3. The learned Counsel for the appellant submits that as per the purchase agreement, the transportation cost was borne by the bottlers not by the appellant. The appellant have only arranged for transportation of concentrate on behalf of the bottlers and has paid the transportation cost which has been recovered from the bottlers, in that circumstances, the appellant is not liable to pay service tax although the appellant has paid service tax along with interest, therefore, no penalty is imposable on the appellants and extended period of limitation is not invocable as there was no mala fide intention of the appellant not to pay service tax on GTA services in the light of the decision of this Tribunal in the case of I1T v. 2010 (17) STR 420 (Tri.-Bang.) which have been affirmed by the Hon’ble High Court in the case of the Hon’ble Andhra Pradesh High Court reported in 2012 (26) S.T.R. 97 (A.P.).

4. On the other hand, the learned AR submits that as the appellant itself has arranged for transportation and paid transportation cost which has been recov­ered from the bottlers. In that circumstance, the transportation service has been utilised by the appellant. They are liable to pay service tax thereon. The appellant cannot take the benefit of bona fide intention as the appellant itself has arranged transportation and paid the transportation changes to the transporters.
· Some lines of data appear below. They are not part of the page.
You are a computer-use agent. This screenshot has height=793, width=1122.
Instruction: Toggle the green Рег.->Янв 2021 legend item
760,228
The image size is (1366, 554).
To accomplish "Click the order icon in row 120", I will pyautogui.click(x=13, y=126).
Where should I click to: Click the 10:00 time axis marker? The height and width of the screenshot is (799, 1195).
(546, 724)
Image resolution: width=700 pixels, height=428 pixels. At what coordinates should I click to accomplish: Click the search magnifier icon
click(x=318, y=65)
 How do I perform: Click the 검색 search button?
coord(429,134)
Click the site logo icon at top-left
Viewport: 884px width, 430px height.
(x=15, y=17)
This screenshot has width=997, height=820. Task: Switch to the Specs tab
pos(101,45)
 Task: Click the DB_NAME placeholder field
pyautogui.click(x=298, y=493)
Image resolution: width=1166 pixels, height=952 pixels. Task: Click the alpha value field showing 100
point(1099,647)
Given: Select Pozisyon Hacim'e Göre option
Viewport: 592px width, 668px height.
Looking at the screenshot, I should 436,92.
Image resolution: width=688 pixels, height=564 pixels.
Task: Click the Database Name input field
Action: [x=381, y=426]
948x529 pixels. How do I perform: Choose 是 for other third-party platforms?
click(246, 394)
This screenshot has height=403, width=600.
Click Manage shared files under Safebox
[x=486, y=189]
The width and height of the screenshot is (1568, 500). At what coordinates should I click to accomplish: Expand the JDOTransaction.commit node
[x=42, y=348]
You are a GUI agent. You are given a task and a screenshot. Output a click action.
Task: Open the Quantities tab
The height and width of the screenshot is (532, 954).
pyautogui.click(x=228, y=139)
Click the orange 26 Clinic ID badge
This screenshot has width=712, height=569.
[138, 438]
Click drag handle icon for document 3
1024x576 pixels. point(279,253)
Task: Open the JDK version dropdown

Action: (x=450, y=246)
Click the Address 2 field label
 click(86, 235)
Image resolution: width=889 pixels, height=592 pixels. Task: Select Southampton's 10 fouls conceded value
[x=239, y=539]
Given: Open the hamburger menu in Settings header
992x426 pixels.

In that circumstances, the extended period of limitation is rightly invoked and the pen­alty is rightly imposed on the appellant.

5. Heard the parties and considered the submissions.

6. In this case the appellant itself has arranged for transportation and paid the transportation cost and the same has been recovered from the bottlers. The contention of the appellant is that they were under bona fide belief that the transportation cost is borne by the bottlers and they are required to pay service tax. In this case, the appellant itself has arranged for transportation and paid transportation changes. In these circumstances, as per rule 2(l)(d)(iv) of the Ser­vice Tax Rules, 1994, the appellants are liable to pay service tax as they are pay­ing freight charges to the transporters on behalf of the bottlers and as per the said provisions, they are liable to discharge the service tax liability on the GTA services. As the appellant did not pay service tax therefore, I hold that the appellant is liable to pay service tax along with interest during the impugned period on GTA services.

7. The next issue arises that whether the appellant was under bona fide belief that they are not liable to pay service tax?

8. I find that in this case the appellant has arranged for transportation and paid transportation charges, in that circumstances, the appellant is liable to pay service tax on GTA services under reverse charge mechanism. Therefore, I hold that the extended period of limitation is rightly invoked in this case.

8. The next issue arises, whether the appellant can be given the benefit of section 80 of the Finance Act, 1994 to impose penalty or not? In this case, the appellant has paid service tax along with interest and the appellant has not got any benefit. In that circumstances, the benefit of section 80 can be given to the appellant. By giving the benefit of section 80 of the Finance Act, 1994, I drop the penalty against the appellant.

9. At this stage, the learned AR objected that it is not clear that the appellant has discharged the service tax liability or not. This fact is to be verified at the end of the adjudicating authority. Therefore, the matter is remanded back to the ad­judicating authority to verify the fact whether the appellant has paid the service tax along with interest or not, if Service tax has paid along with interest, the pro­ceedings against the appellants shall come to an end otherwise the adjudicating authority is at the liberty to pass an order in terms of law.

10. With these terms the appeal is disposed of by way of remand.